ページ本文 ->
+ + + + +
シリーズものであれ、特定の監督の作品であれ、最新作に触れるのは私にとって良いことだ。特に『ヱヴァンゲリヲン新劇場版』シリーズの場合は、前作『:Q』から8年もインターバルを挟んだ故に、初見の時の気持ちが薄れていってしまう。
この8年の間に複数回、前3作を観ていたので、「エヴァ」というシリーズに対して、初見時よりもだいぶポジティブな気持ちに寄っていた。

そこへ、最新作の公開だ。
結果として、「好きなところもあるし苦手なところもある」、
という『:Q』公開以前の距離感に戻ることができたと思う。

エヴァ」の好きなところといえば、
使徒攻略。
・シンジの自問自答。

逆に苦手なところといえば、
・エログロ

となる。

今回の『シン・エヴァ』でもやはりその感じはあって、アスカが裸で登場するとか、サクラの腰回りをアップにするとかは、やっぱり苦手だなあ、という印象。
一方で、「エヴァっぽいやつ」との戦闘が面白かったかというと……
あんまり作戦→攻略という流れではないので、若干好みから外れていた。そしてシンジも自問自答するシーンは少ない。

ではこの映画の「好きなところ」とはどこなのか。
+ + + + +
提供データ ->
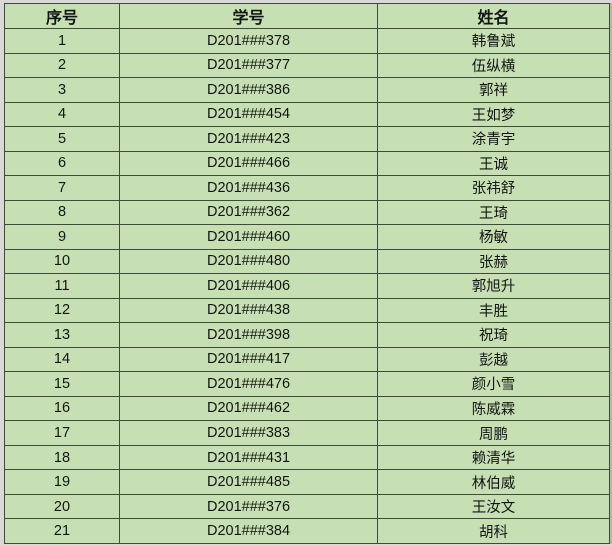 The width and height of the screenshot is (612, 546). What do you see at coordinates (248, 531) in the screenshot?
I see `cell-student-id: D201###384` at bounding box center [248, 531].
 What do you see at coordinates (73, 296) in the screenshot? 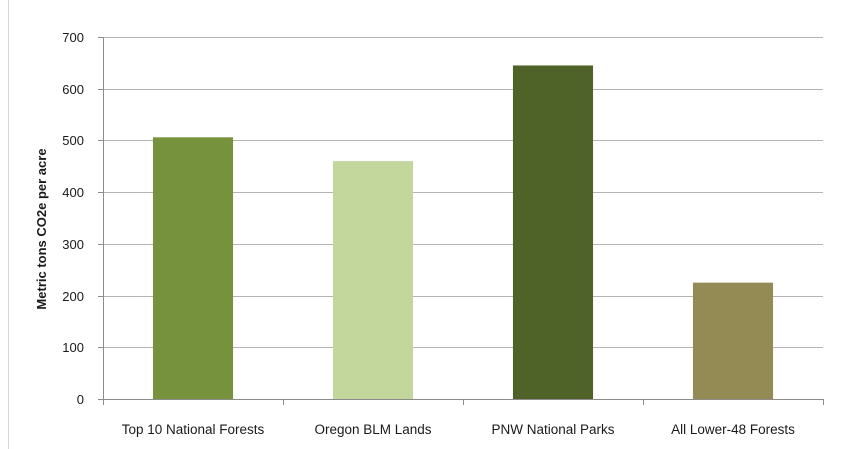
+ + + + +
作業指示 -> 『シン・エヴァ』の感想を述べた本文を、最後の文の後から引き継いで書き進めてください。 データは本文とは別個の資料です。

解答欄 ->
それは第三村パートだ。
今までの「エヴァ」とは明らかにトーンが異なる一連のシーンは、スタイリッシュな路線とは一線を画していてとても動揺したし、惚れ惚れした。

シンジを必要以上にカウンセリングしないケンスケやトウジの描写は、あまり見ないタイプの作劇で、独自の感動があった。
逆にアヤナミレイ(仮称)まわりの描写は、周囲を固める女性キャラ含めて、「エヴァにはなかったが他の作品では見る」タイプになっていたというのが、垢抜けない印象を受ける。

この垢抜けなさは第三村にとどまらず、全編にわたってそういう手つきがある。
シンジがわかりやすく「落とし前」という言葉を使ったり、「(シンクロ率)無限大です」とチープな単語が飛び出したり……ゲンドウの独白に、大きく予想外な動機がなかったのも、そこに加えても良いと思う。

シリーズ全体に「落とし前」をつけるにあたって、過度にオシャレにしない、どころか敢えてチープにしていく姿勢には驚きがあった。

正直、そこまでする必要があったのかはわからないが、そのおかげで『:Q』以前とはだいぶ印象の違う映画になったのは確かだった。
(さすがに「シンクロ率無限大」は行き過ぎているのでは……)

逆に、明確にここは嫌だなぁ、と思ったのは、撮影所(?)のセットで戦う初号機と第13号機のシーン。
虚構だからここは前の場面よりもチープなCGで……という理屈はなんとなくわかるけど、最終作の見せ場なので(しかもラストバトル)、ここは重量感のあるバトルが観たかった……


忘れかけていたけど、そういう梯子を外すようなところが嫌なんだよなぁ、と改めて思ったのだった。